Немцы приобрели известность в государстве как люди, которые культивировали образование и искусство, и многие из семейных занятий имели художественный характер, такие как пение и ремесла. В этих деревнях начали появляться часовни, школы, кладбища, залы для вечеринок, мастерские по кузнечному делу , бондарному делу , плотницкому делу и металлообработке , а также гончарные мастерские , мельницы, кожевенные заводы, перегонные кубы, пивоварни , портняжные мастерские , ремонт обуви и другие коммерческие заведения.
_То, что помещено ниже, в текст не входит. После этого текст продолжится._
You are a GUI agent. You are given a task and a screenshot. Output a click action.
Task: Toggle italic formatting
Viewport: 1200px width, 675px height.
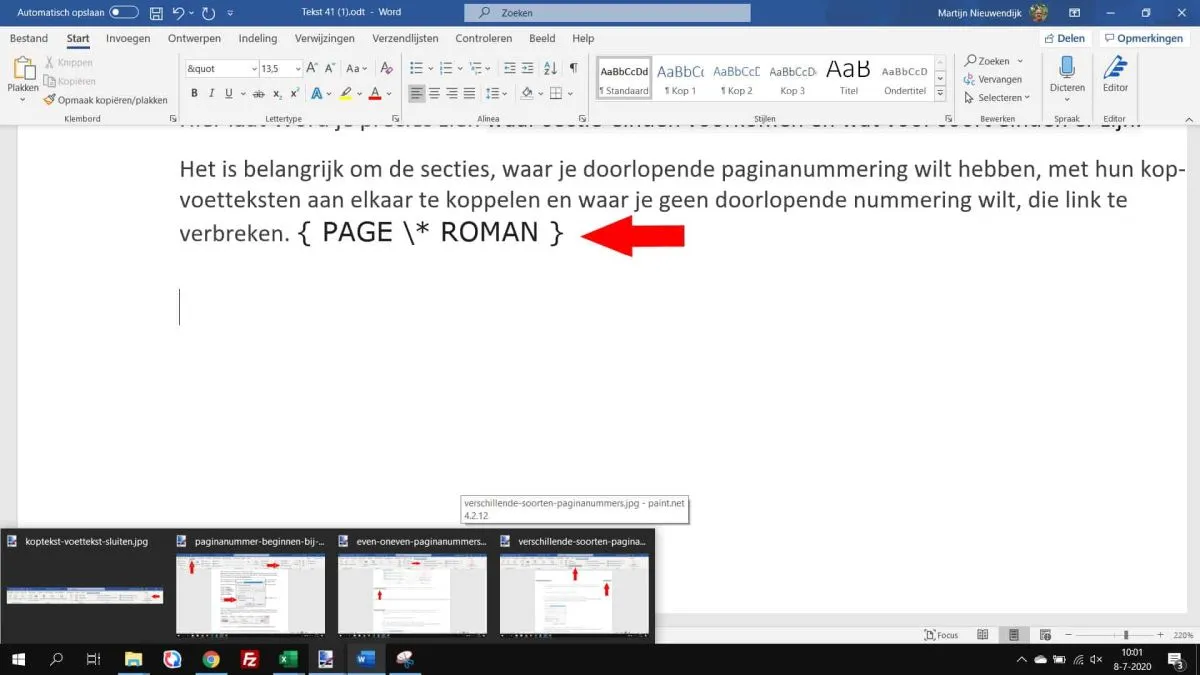tap(211, 94)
Эти центры функционировали как посредники и связующие звенья между колониями и крупными городами. [7] [20] [25]
По мере того, как сообщество стабилизировалось и стало связано с окружающими бразильскими людьми, природой и местными способами сосуществования, возник новый фольклорный гибрид немецких и местных традиций. [22] Однако для менталитета того времени, от которого немцы не избежали, природа могла быть увлекательной и щедрой, но она также была варварским и потенциально опасным элементом, который необходимо было доминировать и дисциплинировать, чтобы он мог служить целям человека. Эти отношения завоевателя с окружающей средой, плюс тяжелая работа по очистке и возделыванию земли, были важными элементами для артикуляции основополагающего мифа , поддерживаемого обостренным патриотическим дискурсом вокруг предполагаемых высших добродетелей немецкого поселенца как героя-цивилизатора, дискурса, который начал выражаться еще в середине девятнадцатого века при поддержке самого местного чиновничества. [22] [26]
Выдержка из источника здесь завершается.